Winner of several awards including VGMA Artist of the Year, BET Best International Act: Africa (both in 2015), and an African Entertainment Legends Award on the night, Stonebwoy’s sights are obviously set on global frontiers. It is clear in his moves over the past couple of years. This is further illustrated with Epistles of Mama, a flavorsome, melody-filled project featuring universal names as Sean Paul, Chronixx, Sarkodie, Pressure, I Octane, Efya, Vanessa Bling, Kabaka Pyramid and a host of others. The Grammy Award has never been closer. And why not? His Livingstone EP was considered for nomination at the 2017 edition.
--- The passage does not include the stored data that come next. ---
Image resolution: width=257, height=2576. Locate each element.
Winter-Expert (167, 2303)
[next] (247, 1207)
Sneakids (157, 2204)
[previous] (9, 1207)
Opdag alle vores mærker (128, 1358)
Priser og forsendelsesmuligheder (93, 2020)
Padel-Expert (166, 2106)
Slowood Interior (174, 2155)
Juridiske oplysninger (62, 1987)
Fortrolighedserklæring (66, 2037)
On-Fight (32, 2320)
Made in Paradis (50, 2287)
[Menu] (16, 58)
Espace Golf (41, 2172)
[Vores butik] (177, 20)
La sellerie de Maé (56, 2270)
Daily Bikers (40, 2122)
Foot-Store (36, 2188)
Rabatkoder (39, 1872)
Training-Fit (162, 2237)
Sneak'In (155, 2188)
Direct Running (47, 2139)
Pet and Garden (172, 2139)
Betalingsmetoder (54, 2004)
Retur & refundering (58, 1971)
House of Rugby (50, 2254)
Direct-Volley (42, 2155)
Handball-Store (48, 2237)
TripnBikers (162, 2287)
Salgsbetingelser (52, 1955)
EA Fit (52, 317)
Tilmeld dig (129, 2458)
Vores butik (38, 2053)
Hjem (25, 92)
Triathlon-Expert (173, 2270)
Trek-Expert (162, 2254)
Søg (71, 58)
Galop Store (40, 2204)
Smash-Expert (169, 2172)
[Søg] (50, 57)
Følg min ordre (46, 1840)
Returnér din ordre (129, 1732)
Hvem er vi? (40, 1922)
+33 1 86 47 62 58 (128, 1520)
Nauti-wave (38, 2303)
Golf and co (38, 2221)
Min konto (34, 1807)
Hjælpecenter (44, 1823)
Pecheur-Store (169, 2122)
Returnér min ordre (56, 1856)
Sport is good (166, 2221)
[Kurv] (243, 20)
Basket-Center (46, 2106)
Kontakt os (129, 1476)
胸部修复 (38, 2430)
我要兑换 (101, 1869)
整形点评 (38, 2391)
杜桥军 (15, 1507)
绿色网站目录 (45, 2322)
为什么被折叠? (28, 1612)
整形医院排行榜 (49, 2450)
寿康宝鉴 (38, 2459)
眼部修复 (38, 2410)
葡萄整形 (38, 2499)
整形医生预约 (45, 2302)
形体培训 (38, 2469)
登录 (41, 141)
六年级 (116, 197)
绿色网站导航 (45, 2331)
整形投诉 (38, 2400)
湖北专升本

He also features on Morgan Heritage’s “Avrakadabra” (which has been nominated for ‘Best Reggae Album’ in the 2018 Grammy Awards, alongside ‘Chronology’ by Chronixx, ‘Lost In Paradise’ by Common Kings, ‘Wash House Ting’ by J Boog, and ‘Stony Hill’ by Damian Marley).
Put together by creative arts giant ZYLOFON Media in partnership with Stonebwoy’s BMG imprint, the 2017 BHIM Concert, compered by funny man DKB and Elikem “The Tailor”, also witnessed supporting performances from 2016 Grammy nominee Rocky Dawuni, vivacious Gospel singer Joyce Blessing, Kumi Guitar, Ara B, Obibini, Becca, Edem, Kelvinboy, Medikal, Kojo Funds, Damaris, King Promise, and Luther.